Kutipan Teks:
Celoteh Nelayan Pesisir Ketika Cuaca Ekstrim

0
486
SUNGAI Pian Tedung, perbatasan antara Kecamatan Bunguran Timur dan Kecamatan Bunguran Selatan

NATUNA, KABARTERKINI.co.id – Musuh utama nelayan pesisir Natuna, bukan hanya kapal ikan asing atau kapal cantrang yang menggunakan peralatan tidak ramah lingkungan, cuaca ekstrim pun menjadi ancaman. Sebab armada dipergunakan, hanya berupa kapal kayu kecil, dengan berat antara 1 hingga 5 GT.

Alhasil ketika angin kencang, otomatis gelombang laut tinggi, armada kecil milik nelayan pesisir, biasa di sebut pompong itu, akan terombang-ambing. Yang paling naas, terkadang tenggelam dilautan tidak bertepi. Maklum Laut Natuna Utara, atau dahulu bagian Laut China Selatan, saat kapal berada di tengah, tidak akan bisa melihat pulau, saking luasnya.

Syafarudin (25), salah seorang warga Singgang Bulan, RT 01/RW 01, Kecamatan Bunguran Selatan, mengaku pada musim cuaca ekstrim, ia tidak akan melaut. Meski pun kerja itu, merupakan pekerjaan yang ditekuni selama ini.

“Susah melaut musim ini, angin kencang. Pompong kita ukuran kecil. Jelas tidak akan mampu melawan hempasan gelombang. Terpaksa kita istirahat dulu,” ucap Syafarudin, Rabu 4 Agustus 2021.

Demi menyambung hidup, pekerjaan apa saja ia rela lakukan. Asalkan dapat menafkahi keluarga kecilnya. “Kebetulan di kampung sebelah, ada lowongan kerja bangunan. Jadi kenek, maklum keahlian bidang bangunan tidak punya,” ujarnya.

Ungkapan serupa disampaikan Reci (31). Warga Cemaga, Kecamatan Cemaga Utara itu, nelayan pemancing ikan tongkol. Namun dalam bulan ini, belum bisa melaut, cuaca masih ekstrim.

Entri yang Diberikan:

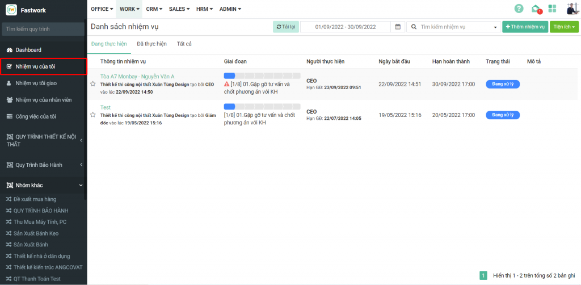
Task: Expand the Tiện ích dropdown
Action: tap(564, 27)
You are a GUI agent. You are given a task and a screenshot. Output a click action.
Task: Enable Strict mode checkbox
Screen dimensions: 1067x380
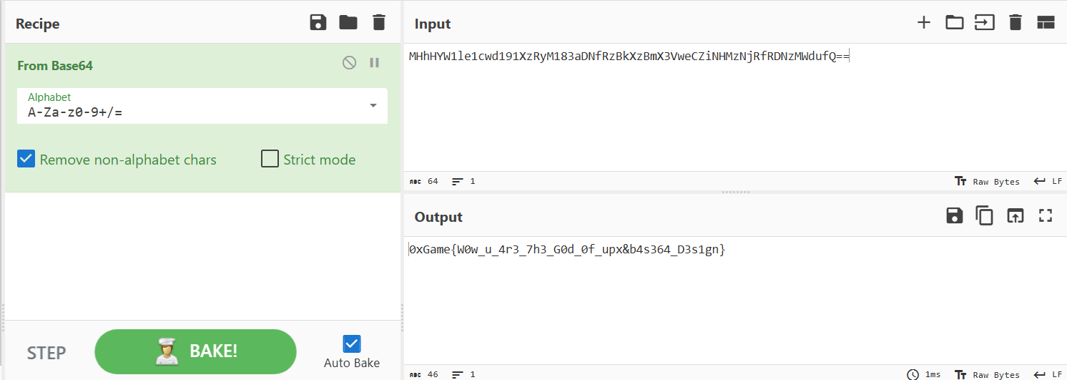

Daftar Tugas:
• a. Salin ulang kata demi kata bagian kutipan teks yang dimulai dari "Demi menyambung hidup, pekerjaan" dan berakhir pada "cuaca masih ekstrim.".
• b. Jawab pertanyaan berikut berdasarkan kutipan teks.
(i) Berapa kisaran berat kapal kayu yang dipakai nelayan pesisir Natuna?
(ii) Sebagai apa Syafarudin bekerja selama tidak melaut?
(iii) Ikan apa yang dipancing Reci?
Jawablah hanya berdasarkan kutipan teks.

Jawaban Akhir:
• a.
Demi menyambung hidup, pekerjaan apa saja ia rela lakukan. Asalkan dapat menafkahi keluarga kecilnya. “Kebetulan di kampung sebelah, ada lowongan kerja bangunan. Jadi kenek, maklum keahlian bidang bangunan tidak punya,” ujarnya.

Ungkapan serupa disampaikan Reci (31). Warga Cemaga, Kecamatan Cemaga Utara itu, nelayan pemancing ikan tongkol. Namun dalam bulan ini, belum bisa melaut, cuaca masih ekstrim.

• b.
(i) Antara 1 hingga 5 GT.
(ii) Sebagai kenek bangunan di kampung sebelah.
(iii) Ikan tongkol.